(Stored items)
- - - - - - -
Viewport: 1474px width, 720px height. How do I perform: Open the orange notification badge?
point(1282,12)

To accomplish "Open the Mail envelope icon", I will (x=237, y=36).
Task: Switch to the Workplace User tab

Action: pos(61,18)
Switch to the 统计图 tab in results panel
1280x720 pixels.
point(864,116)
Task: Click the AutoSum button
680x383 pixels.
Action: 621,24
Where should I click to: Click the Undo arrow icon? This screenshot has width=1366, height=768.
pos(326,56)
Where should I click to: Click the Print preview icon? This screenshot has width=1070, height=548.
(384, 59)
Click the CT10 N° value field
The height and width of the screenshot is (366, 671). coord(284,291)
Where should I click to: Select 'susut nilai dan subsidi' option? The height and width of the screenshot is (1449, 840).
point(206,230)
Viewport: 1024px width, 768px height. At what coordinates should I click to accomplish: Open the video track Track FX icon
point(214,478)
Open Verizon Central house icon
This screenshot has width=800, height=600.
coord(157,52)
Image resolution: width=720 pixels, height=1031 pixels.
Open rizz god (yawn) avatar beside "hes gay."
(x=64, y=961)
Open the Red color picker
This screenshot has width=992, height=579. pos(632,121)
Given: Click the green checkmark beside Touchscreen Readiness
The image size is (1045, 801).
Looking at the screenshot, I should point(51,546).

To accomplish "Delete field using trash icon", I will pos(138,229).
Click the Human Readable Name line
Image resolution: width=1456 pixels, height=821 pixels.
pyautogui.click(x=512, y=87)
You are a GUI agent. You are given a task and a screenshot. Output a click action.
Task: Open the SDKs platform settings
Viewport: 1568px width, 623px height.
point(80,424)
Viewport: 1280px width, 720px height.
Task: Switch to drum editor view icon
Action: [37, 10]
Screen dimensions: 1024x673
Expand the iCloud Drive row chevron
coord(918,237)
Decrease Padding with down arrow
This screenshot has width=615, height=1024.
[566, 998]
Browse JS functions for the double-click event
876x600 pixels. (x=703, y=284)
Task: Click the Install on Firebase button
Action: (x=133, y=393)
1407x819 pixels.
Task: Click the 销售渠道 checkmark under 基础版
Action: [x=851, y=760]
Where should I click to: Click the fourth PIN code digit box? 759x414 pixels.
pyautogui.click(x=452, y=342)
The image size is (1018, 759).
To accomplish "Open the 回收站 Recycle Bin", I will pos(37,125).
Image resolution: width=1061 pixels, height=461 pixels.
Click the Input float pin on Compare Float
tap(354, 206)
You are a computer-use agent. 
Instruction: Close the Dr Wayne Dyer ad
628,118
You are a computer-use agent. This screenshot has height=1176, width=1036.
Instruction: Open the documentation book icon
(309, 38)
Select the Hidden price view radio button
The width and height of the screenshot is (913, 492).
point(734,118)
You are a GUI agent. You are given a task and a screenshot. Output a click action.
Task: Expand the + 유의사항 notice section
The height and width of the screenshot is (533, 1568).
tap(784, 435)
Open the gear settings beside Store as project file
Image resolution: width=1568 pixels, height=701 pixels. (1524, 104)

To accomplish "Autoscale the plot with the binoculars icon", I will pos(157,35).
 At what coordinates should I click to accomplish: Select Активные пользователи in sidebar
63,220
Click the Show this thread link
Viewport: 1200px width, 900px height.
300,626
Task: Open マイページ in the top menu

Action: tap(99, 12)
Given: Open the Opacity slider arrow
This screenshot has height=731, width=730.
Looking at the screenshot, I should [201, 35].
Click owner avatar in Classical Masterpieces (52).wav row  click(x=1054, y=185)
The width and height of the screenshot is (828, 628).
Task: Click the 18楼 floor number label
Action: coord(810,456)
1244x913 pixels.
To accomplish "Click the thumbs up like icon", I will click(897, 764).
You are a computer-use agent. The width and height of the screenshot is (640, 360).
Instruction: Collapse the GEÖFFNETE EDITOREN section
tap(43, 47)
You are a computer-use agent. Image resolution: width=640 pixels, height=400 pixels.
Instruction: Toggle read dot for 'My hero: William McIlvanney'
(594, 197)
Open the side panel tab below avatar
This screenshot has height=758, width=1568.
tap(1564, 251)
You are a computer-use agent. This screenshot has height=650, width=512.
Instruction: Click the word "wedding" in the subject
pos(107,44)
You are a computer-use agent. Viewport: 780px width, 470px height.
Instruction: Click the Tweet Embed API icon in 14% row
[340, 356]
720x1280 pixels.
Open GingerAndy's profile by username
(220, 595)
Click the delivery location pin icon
- - - - - - -
**REQUIRED WORK**
Show all lines from the data that contain "agent".

**REPLY TO THE EXERCISE**
You are a GUI agent. You are given a task and a screenshot. Output a click action.
You are a computer-use agent. 
You are a computer-use agent. This screenshot has height=1176, width=1036.
You are a GUI agent. You are given a task and a screenshot. Output a click action.
You are a computer-use agent. The width and height of the screenshot is (640, 360).
You are a computer-use agent. Image resolution: width=640 pixels, height=400 pixels.
You are a computer-use agent. This screenshot has height=650, width=512.
You are a computer-use agent. Viewport: 780px width, 470px height.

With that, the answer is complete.